▶ [TESTO DEL DOCUMENTO]:
____

Nel sito che circonda il paleo lago Flixton, nel nord dello Yorkshire (Regno Unito), gli archeologi hanno ritrovato due particolari reperti. In questo luogo, che conserva alcuni dei più famosi siti del Mesolitico in Europa (parliamo, quindi, di circa 10.000 anni fa), sono stati ritrovati un ciottolo e un piccolo cilindro di colore rosso. Entrambi, all’analisi microscopica, mostravano segni di utilizzo e striature, probabili segni di graffi prodotti nel tentativo di ottenere della polvere per colorare. La tecnica micro-Raman ha confermato che gli oggetti erano costituiti di ocra rossa, seppur contenendo differenti quantitativi dei vari minerali che la compongono.
L’ocra rossa è una terra naturale il cui colore dipende dalla presenza di idrossidi e ossidi di ferro, in particolar modo di ematite (Fe2O3), che le conferisce la caratteristica tonalità. Nella sua composizione sono presenti anche altri minerali quali argille e carbonati. Le ocre sono tra i più utilizzati e diffusi pigmenti, dalla preistoria ai giorni nostri, grazie alla loro stabilità, resistenza e versatilità. Infatti le possiamo osservare nella grotta di Lascaux come in un affresco del Cinquecento ed esercitano il loro fascino ancora oggi, se si pensa al sentiero dell’ocra, percorso turistico francese molto frequentato, e al suo Conservatoire des ocres et pigments appliqués.

____

▶ [SEZIONE DATI]:
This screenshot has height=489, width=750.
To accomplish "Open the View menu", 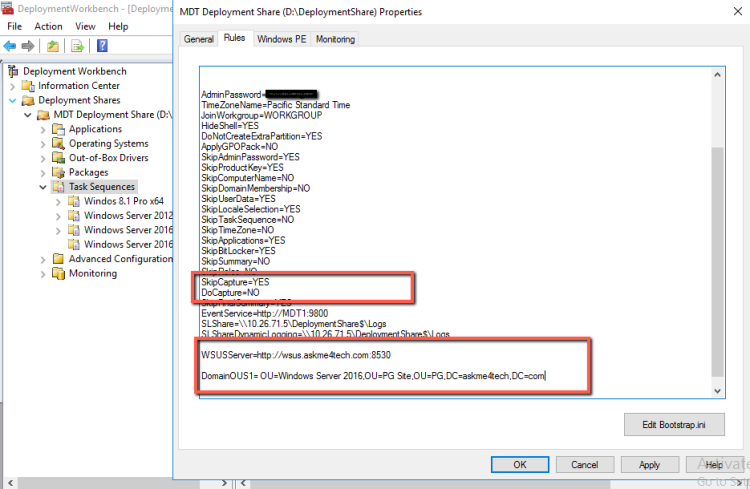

____

▶ [COSA SERVE]: Riprendi il testo sull'ocra rossa e portalo avanti dal punto in cui si ferma. I dati non hanno alcun legame con il testo.

▶ [RISULTATO]:
Pastello ritrovato presso il paleo lago Flixton. Fonte: Andy Needham, Shannon Croft, Roland Kröger, Harry K. Robson, Charlotte C.A. Rowley, Barry Taylor, Amy Gray Jones, Chantal Conneller. The application of micro-Raman for the analysis of ochre artefacts from Mesolithic palaeo-lake Flixton. Journal of Archaeological Science: Reports, 2018; 17: 650 DOI: 10.1016/j.jasrep.2017.12.002
Degli oggetti ritrovati dagli archeologi e analizzati nello studio pubblicato sul Journal of Archaeological Science: Reports, è il cilindro a catturare immediatamente l’attenzione: lungo 2,2 cm e spesso 7 mm, sembra proprio uno di quei pastelli con cui giocavamo durante la nostra infanzia, mostrando persino una delle due estremità arrotondata. Cosa spingeva gli uomini preistorici verso il disegno e il colore? Sebbene i dati raccolti in questa ricerca non diano risposte sicure, gli studiosi riconducono queste attività a motivazioni rituali e decorative. Quest’ultime ci permettono di riflettere sul legame tra uomo e arte, su un senso del Bello addirittura primitivo. Ma questa è un’altra e lunghissima storia.